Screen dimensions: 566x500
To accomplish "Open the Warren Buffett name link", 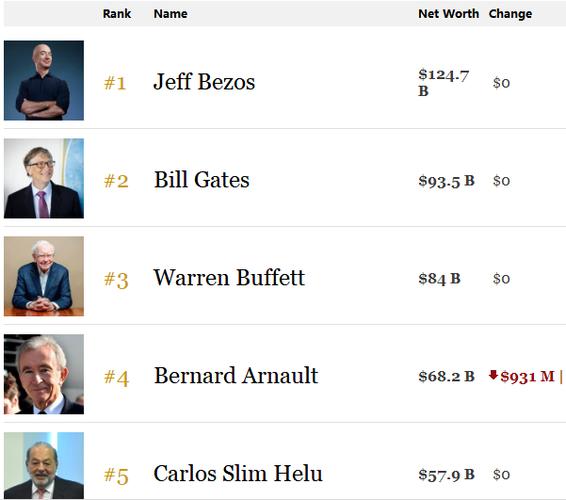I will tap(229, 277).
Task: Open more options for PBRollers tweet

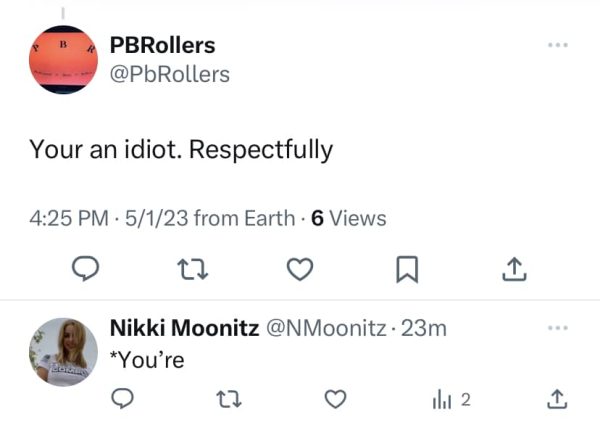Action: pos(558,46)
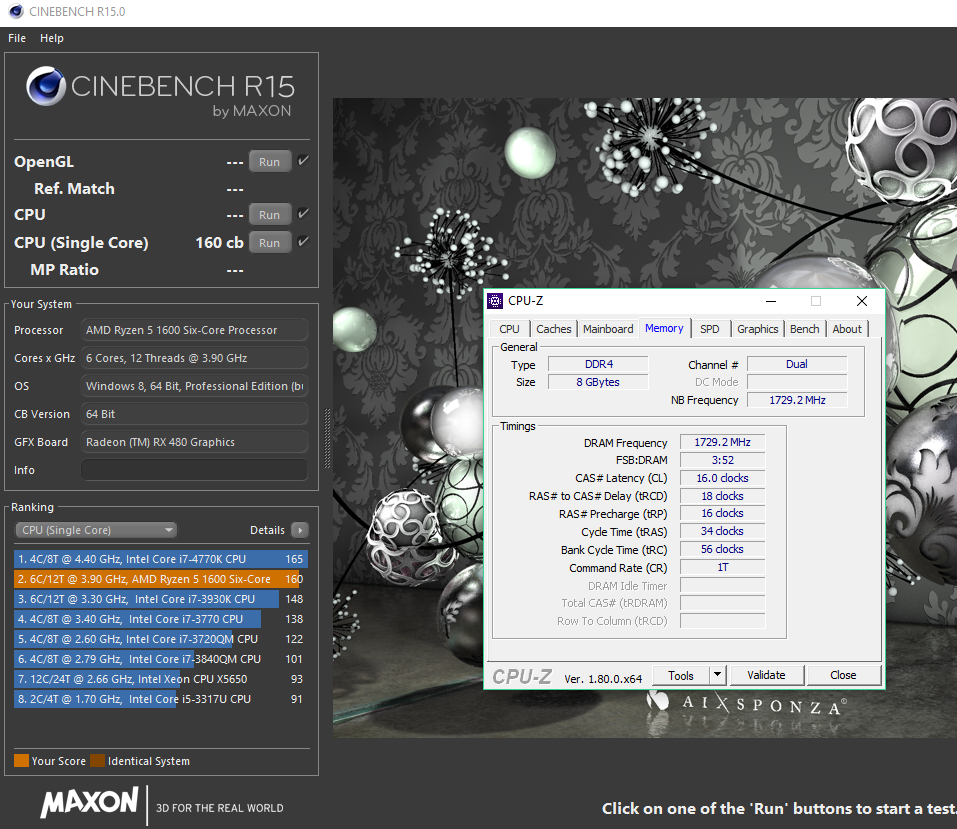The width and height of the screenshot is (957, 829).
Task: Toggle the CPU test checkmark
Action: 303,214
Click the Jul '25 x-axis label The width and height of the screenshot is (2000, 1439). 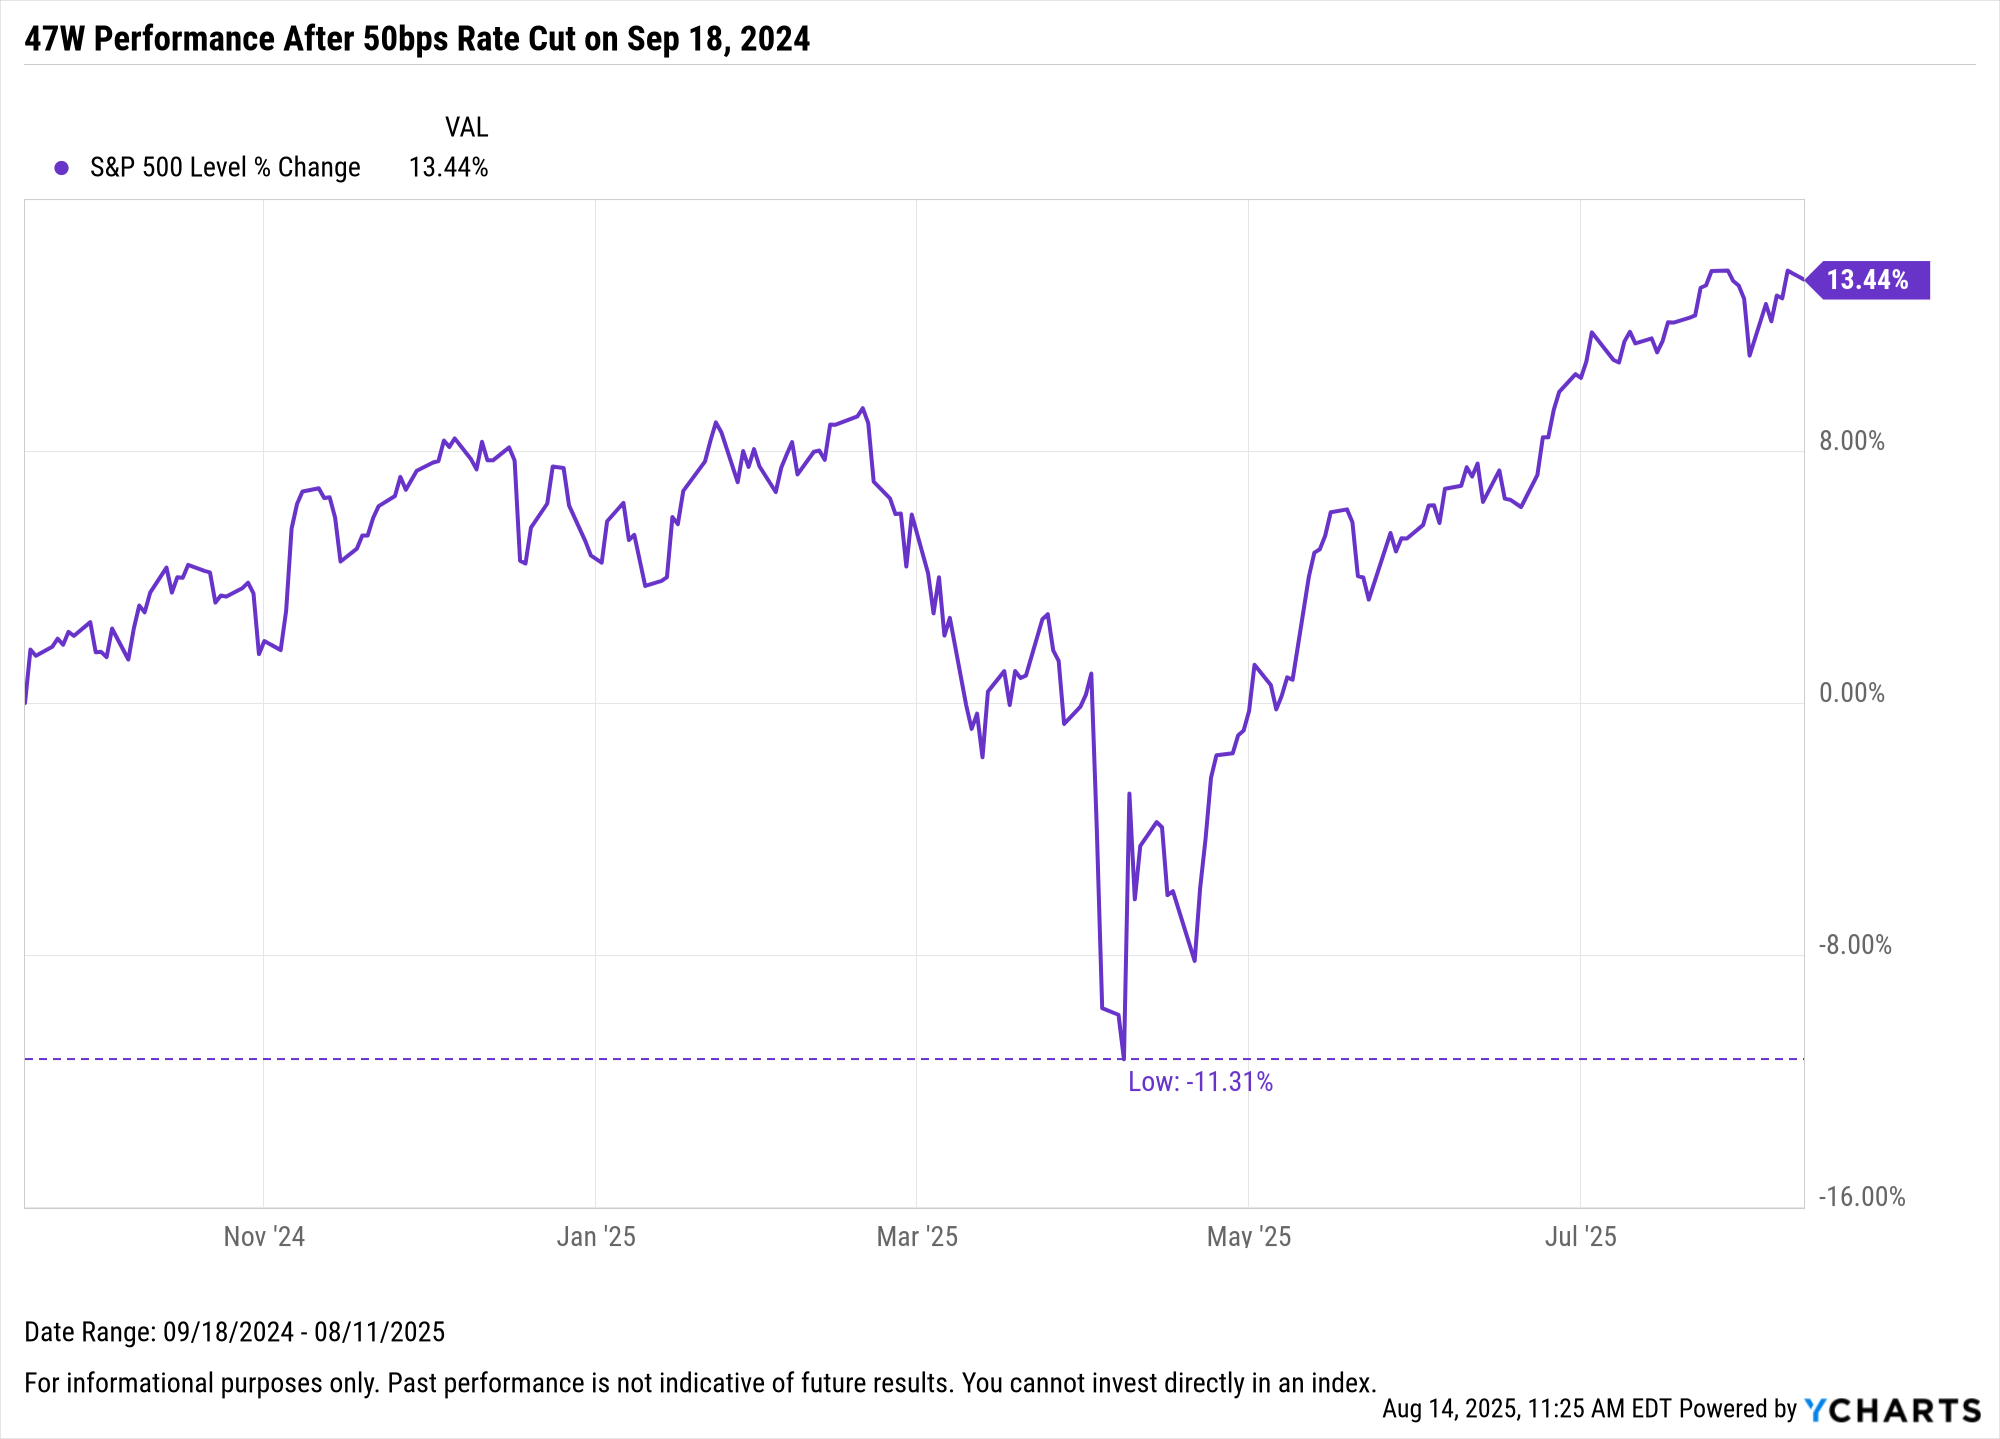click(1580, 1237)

==

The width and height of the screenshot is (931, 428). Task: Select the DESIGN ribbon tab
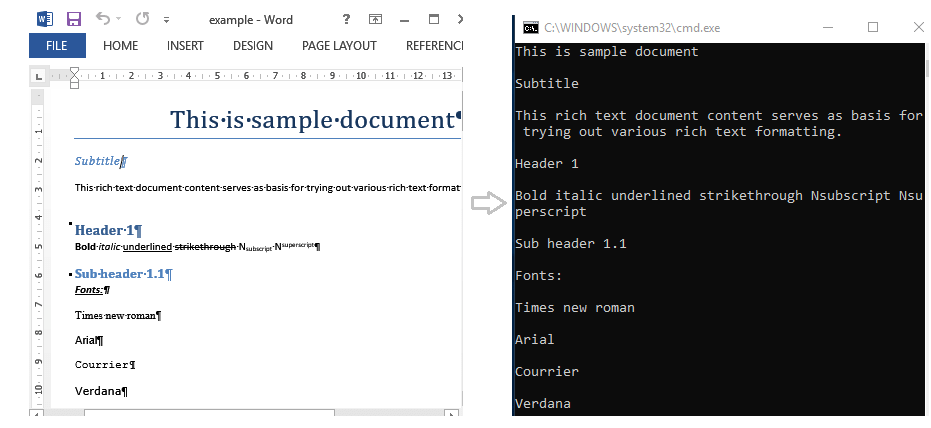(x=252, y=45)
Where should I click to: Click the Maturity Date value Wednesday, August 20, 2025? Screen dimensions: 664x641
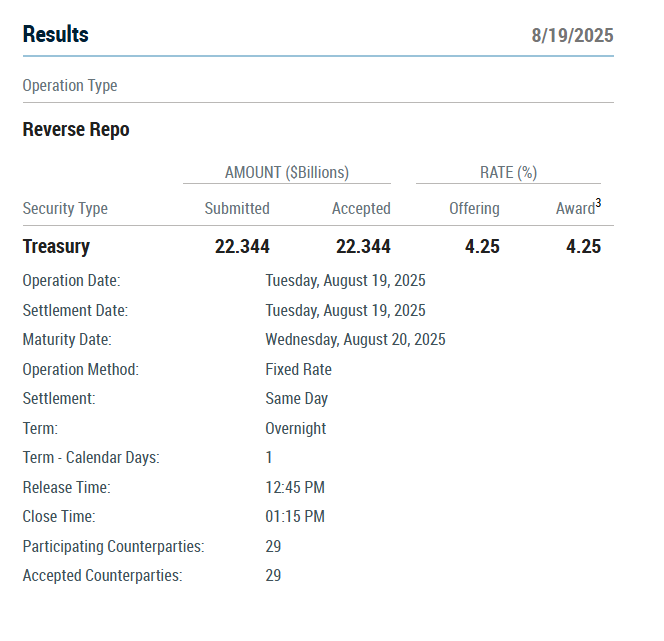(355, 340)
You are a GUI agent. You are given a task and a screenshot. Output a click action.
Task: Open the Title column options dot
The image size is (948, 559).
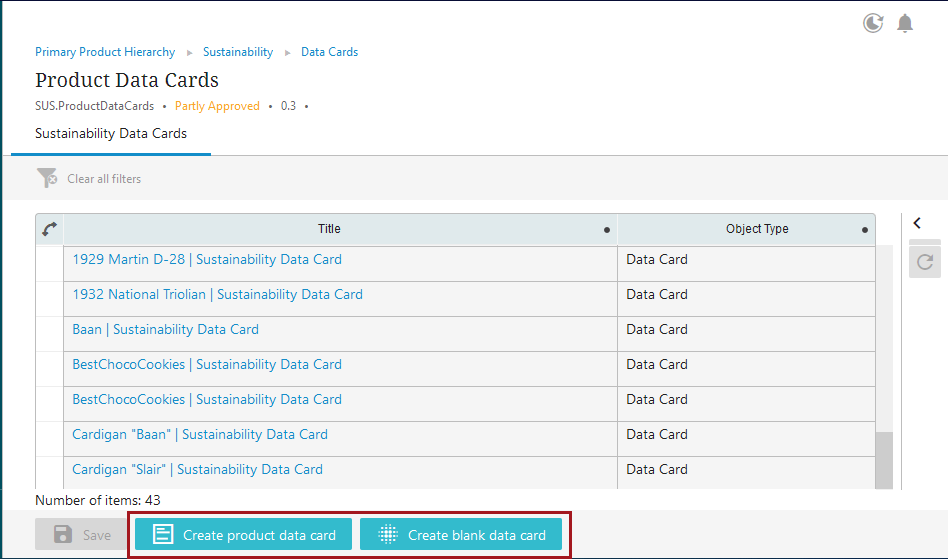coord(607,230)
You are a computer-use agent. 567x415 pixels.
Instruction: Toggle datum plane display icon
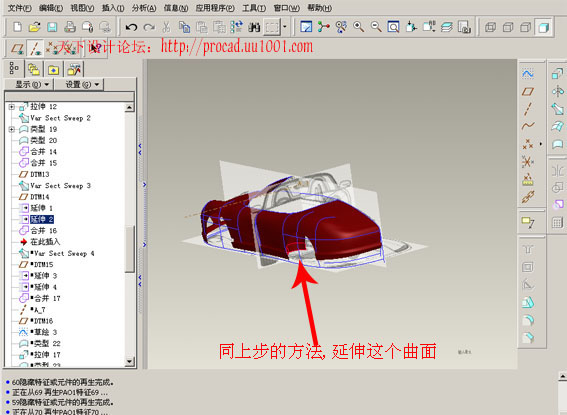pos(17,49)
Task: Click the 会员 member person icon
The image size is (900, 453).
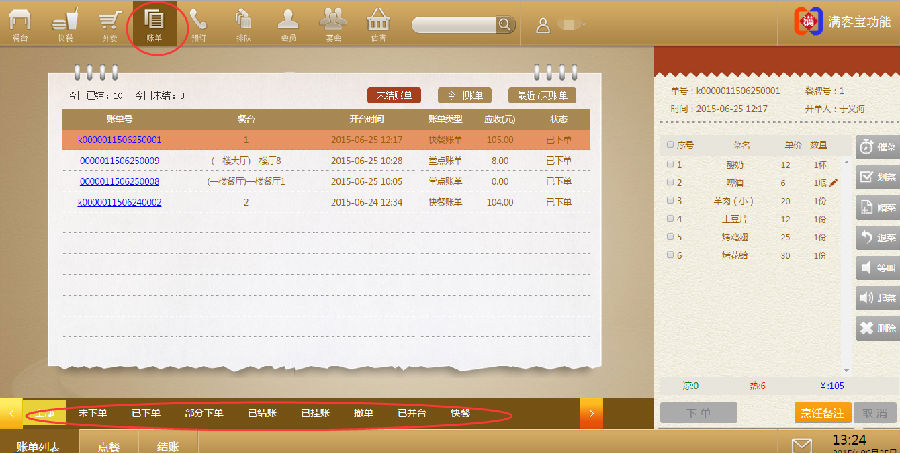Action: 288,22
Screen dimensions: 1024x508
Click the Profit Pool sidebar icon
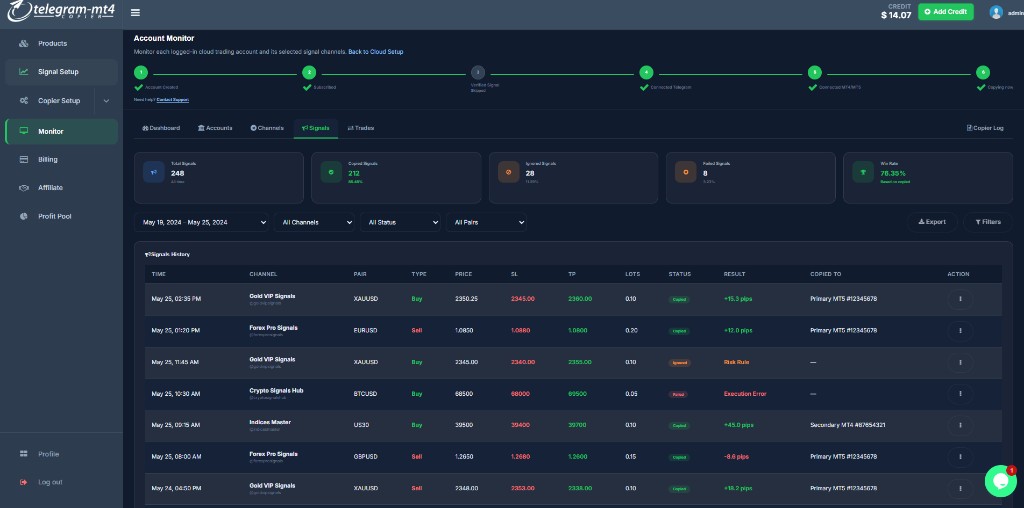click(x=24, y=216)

* * *

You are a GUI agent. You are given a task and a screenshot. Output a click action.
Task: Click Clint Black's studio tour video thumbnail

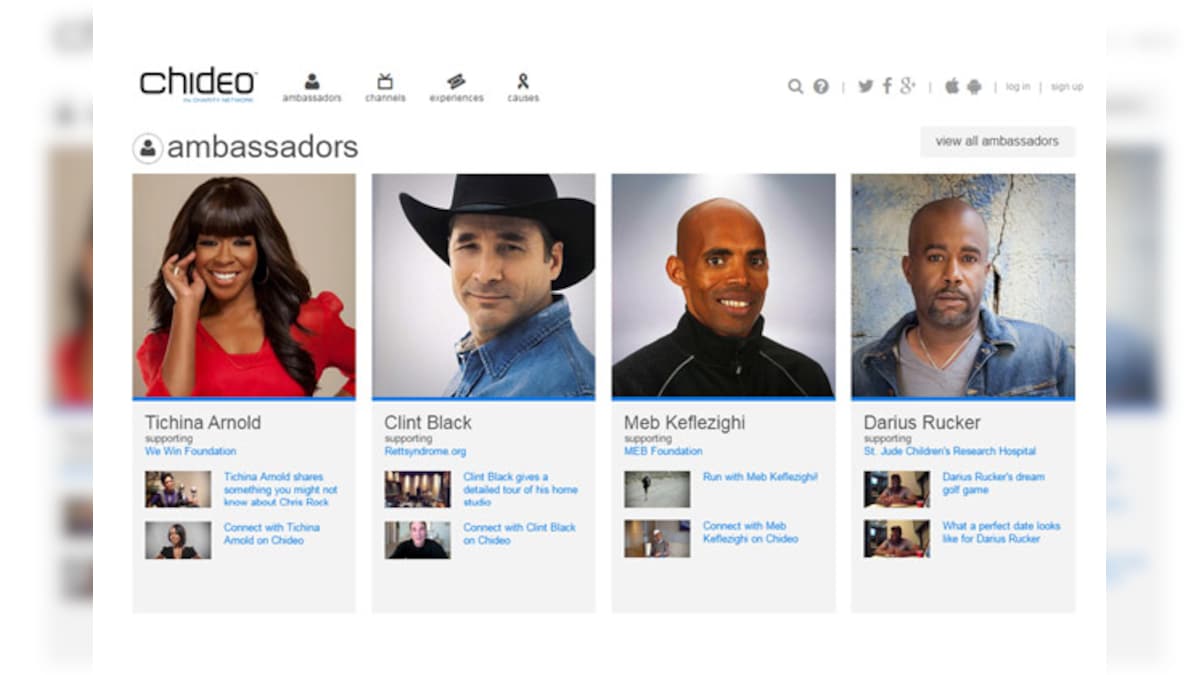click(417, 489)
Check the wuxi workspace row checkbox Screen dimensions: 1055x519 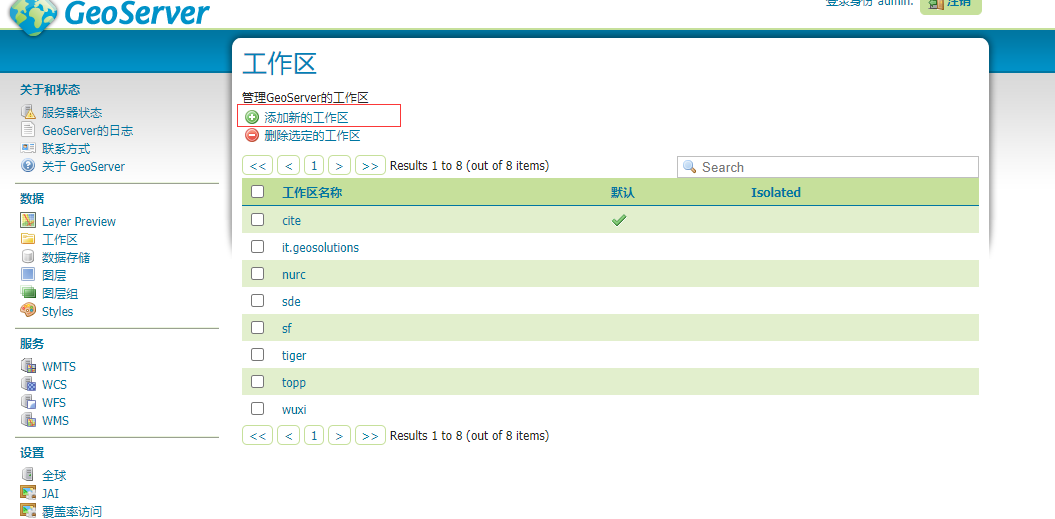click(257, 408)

TO DO: In the material above, which lines fall between the one holding "Where should I" and the one holding "Task: Click the 会员 member person icon", inclusive? Print exactly those, with the pictures left out.

SOLUTION TO THIS TASK:
Where should I click to: Click the Maturity Date value Wednesday, August 20, 2025? Screen dimensions: 664x641
(355, 340)
You are a GUI agent. You are given a task and a screenshot. Output a click action.
Task: Open the Title column options dot
The image size is (948, 559).
coord(607,230)
You are a computer-use agent. 567x415 pixels.
Instruction: Toggle datum plane display icon
pos(17,49)
Task: Click the 会员 member person icon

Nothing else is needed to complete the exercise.